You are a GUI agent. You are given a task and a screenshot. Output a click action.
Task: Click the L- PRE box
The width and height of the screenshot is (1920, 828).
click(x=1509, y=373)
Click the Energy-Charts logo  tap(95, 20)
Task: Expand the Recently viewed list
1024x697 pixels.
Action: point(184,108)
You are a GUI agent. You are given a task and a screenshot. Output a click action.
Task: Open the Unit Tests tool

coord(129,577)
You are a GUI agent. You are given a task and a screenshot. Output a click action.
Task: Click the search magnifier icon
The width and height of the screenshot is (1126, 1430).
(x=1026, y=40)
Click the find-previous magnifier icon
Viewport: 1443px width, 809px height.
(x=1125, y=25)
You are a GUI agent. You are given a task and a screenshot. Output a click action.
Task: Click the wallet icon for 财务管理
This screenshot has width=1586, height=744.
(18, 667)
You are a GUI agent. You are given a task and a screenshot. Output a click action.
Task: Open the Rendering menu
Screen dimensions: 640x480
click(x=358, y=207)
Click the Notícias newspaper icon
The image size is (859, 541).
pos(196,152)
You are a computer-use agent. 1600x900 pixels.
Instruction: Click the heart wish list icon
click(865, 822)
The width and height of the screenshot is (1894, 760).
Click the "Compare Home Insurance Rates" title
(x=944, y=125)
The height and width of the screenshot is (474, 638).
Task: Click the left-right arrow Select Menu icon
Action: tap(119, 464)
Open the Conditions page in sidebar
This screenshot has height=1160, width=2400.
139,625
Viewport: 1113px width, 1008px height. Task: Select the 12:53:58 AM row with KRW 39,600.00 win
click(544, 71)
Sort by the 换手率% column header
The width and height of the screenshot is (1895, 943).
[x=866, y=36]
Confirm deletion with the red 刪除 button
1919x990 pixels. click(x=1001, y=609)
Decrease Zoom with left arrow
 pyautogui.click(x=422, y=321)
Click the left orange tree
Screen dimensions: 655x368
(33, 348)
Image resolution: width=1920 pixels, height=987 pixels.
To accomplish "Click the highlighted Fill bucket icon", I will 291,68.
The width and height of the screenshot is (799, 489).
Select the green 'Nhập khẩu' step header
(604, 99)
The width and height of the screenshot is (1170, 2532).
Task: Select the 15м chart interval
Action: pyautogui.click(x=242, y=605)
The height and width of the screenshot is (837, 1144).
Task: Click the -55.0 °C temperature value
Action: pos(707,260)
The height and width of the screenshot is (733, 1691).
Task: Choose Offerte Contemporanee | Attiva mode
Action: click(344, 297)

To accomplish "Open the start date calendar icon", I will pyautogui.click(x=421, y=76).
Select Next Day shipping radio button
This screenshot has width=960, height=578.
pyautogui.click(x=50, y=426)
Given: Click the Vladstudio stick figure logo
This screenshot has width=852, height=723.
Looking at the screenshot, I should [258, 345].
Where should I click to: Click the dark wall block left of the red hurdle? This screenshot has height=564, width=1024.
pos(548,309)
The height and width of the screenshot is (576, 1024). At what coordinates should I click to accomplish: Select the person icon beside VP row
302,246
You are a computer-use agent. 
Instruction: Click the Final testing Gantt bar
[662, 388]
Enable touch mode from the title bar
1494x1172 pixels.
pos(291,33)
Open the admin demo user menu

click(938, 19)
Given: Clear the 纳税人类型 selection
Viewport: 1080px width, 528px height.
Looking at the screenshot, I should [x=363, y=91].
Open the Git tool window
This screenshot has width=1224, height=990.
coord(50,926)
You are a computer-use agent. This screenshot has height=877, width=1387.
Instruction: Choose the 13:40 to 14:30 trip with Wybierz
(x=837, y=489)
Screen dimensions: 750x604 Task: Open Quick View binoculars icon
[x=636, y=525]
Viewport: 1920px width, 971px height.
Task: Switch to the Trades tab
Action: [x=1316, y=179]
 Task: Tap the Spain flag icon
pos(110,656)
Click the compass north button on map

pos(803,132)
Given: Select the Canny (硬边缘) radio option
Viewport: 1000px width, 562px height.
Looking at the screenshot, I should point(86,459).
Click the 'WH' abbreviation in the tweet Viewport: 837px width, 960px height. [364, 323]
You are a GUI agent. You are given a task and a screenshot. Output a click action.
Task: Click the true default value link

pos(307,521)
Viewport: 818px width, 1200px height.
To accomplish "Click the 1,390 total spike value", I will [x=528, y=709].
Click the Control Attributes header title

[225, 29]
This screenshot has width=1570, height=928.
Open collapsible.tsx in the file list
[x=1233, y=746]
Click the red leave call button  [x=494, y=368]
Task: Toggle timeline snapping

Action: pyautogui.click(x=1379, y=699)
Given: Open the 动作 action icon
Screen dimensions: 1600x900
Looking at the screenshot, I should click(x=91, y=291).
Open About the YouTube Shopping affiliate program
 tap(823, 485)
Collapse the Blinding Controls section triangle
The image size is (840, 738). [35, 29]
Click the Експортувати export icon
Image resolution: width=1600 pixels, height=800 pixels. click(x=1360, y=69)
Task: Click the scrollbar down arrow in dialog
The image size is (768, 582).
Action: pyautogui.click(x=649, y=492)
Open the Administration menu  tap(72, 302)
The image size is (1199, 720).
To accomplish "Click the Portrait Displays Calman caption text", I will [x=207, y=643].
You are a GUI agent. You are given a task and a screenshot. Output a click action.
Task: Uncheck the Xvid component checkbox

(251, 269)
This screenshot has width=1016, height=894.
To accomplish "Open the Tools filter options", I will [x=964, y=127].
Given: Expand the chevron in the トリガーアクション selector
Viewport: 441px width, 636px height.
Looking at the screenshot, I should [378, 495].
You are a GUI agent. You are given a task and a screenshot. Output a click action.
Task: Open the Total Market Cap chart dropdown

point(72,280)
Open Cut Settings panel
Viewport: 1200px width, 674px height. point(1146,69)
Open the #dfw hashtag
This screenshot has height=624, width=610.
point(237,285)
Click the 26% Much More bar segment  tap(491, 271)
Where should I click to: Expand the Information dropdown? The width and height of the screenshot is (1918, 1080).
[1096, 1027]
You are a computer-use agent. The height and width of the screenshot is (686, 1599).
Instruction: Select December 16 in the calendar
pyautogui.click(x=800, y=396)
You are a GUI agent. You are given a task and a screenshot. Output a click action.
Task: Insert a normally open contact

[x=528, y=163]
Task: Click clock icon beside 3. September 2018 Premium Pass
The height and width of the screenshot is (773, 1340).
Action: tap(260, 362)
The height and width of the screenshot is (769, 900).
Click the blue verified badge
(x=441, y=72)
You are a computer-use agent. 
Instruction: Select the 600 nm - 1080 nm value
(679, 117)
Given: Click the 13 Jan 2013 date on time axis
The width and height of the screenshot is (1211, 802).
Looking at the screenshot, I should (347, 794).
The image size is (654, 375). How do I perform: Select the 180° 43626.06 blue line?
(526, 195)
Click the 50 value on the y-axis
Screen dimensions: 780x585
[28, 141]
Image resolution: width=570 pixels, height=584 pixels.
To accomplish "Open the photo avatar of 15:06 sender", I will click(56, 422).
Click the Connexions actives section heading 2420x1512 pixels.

> Task instructions
When a line above contains the string "logo", copy that line.

> Exercise solution
Click the Energy-Charts logo  tap(95, 20)
Given: Click the Vladstudio stick figure logo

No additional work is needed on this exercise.